#### Task objective
In the entries that follow, find the line containing "Expand the actor_info view"; from there, copy every line exactly through the line containing "Click the warning".

(Dataset entries)

::::::::

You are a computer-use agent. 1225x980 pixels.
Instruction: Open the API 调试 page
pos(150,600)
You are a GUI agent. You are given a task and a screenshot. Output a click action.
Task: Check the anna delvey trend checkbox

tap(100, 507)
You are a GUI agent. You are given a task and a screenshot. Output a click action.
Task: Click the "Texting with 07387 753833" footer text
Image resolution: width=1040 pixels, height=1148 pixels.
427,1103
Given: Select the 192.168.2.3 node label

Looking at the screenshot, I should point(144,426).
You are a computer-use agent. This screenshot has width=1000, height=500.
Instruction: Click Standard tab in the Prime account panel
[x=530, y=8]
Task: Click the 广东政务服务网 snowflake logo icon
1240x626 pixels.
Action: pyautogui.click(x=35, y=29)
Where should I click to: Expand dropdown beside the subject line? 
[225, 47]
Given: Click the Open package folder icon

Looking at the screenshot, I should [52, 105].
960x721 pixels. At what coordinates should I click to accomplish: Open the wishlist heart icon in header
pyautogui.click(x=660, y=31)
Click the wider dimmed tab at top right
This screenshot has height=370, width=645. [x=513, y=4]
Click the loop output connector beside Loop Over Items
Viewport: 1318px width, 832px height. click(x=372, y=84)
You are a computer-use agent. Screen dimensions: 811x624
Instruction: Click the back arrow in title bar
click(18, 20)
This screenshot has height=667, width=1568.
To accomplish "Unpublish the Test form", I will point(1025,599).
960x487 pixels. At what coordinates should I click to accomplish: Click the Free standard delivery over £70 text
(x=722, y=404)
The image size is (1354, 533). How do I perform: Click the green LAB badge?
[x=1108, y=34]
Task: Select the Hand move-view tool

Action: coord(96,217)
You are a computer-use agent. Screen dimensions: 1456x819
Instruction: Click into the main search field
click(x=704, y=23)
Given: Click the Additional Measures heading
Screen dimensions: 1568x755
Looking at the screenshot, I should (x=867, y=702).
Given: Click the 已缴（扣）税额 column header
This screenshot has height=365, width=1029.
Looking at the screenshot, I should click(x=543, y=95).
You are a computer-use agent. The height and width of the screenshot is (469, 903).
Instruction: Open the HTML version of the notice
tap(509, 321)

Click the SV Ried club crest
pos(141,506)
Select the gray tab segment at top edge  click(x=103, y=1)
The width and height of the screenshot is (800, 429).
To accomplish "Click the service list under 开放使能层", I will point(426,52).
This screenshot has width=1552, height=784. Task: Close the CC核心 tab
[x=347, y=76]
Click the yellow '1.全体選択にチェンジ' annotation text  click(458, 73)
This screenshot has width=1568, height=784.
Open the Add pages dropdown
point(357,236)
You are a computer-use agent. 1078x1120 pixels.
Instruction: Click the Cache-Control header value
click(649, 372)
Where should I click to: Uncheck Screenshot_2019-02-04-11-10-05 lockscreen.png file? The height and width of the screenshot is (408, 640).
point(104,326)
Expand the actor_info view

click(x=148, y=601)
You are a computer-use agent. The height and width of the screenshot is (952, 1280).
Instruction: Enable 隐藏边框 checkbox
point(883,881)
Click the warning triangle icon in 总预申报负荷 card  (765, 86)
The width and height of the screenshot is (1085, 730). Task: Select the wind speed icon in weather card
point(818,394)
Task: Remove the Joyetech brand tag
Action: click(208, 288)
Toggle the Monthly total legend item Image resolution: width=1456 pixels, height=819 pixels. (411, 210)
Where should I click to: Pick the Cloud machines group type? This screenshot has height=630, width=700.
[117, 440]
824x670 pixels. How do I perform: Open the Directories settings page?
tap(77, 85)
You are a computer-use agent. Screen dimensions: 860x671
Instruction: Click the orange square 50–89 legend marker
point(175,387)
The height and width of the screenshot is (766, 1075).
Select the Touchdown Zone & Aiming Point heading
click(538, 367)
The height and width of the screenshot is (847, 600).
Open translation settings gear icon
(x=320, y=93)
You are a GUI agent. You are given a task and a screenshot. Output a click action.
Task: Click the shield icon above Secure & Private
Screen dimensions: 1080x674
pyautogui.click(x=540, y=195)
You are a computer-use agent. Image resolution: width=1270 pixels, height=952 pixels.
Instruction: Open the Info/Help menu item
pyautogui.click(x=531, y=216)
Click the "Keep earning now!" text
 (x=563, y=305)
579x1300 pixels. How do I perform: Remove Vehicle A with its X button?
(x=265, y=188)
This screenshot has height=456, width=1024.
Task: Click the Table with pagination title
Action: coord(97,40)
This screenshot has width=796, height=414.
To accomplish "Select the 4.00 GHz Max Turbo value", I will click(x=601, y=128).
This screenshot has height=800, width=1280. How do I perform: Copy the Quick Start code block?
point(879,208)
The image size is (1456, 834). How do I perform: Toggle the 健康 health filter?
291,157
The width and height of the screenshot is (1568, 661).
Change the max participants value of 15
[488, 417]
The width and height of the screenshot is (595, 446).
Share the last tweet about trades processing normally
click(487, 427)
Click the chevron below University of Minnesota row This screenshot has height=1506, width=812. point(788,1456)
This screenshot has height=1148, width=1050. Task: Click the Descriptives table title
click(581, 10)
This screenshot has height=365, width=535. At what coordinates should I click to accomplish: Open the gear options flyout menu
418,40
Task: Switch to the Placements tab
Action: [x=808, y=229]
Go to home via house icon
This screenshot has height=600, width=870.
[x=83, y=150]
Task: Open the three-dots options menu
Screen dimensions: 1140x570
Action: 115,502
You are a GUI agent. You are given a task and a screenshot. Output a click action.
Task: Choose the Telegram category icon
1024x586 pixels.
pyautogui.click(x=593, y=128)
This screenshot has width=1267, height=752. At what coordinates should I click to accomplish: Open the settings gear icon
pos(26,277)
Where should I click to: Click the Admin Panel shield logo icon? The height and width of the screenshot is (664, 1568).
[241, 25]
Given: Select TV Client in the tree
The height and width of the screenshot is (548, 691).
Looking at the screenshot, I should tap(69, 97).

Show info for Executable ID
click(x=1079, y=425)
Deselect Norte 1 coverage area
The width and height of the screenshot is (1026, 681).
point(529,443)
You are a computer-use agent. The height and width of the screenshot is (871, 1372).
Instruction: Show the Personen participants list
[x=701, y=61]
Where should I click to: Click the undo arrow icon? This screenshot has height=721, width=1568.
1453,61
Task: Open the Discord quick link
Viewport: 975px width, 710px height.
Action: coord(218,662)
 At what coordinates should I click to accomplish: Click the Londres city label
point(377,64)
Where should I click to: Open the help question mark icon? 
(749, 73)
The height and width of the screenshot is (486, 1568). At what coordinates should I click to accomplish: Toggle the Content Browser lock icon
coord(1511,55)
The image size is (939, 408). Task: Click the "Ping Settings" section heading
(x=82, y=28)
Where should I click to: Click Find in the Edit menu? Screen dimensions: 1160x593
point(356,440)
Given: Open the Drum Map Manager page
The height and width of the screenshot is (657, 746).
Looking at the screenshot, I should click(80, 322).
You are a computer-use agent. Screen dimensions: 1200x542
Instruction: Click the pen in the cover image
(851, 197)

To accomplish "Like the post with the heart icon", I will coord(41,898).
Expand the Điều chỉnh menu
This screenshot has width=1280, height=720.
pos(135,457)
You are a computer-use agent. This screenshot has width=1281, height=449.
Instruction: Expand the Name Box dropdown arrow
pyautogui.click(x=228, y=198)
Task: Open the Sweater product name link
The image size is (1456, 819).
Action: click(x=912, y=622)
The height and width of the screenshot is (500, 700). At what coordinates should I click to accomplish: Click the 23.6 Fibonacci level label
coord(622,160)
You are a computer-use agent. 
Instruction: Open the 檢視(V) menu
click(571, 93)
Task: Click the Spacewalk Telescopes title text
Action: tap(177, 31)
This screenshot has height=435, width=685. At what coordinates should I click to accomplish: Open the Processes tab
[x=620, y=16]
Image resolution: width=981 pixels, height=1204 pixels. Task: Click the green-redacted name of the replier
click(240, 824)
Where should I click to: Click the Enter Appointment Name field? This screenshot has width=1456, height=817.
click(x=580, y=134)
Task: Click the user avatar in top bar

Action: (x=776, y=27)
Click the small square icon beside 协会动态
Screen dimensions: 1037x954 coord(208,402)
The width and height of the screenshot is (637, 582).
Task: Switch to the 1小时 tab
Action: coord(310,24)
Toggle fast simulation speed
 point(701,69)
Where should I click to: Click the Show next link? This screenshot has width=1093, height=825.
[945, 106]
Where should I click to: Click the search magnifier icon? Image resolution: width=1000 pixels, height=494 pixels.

::::::::

#### Response to this task
Expand the actor_info view

click(x=148, y=601)
You are a computer-use agent. The height and width of the screenshot is (952, 1280).
Instruction: Enable 隐藏边框 checkbox
point(883,881)
Click the warning triangle icon in 总预申报负荷 card  (765, 86)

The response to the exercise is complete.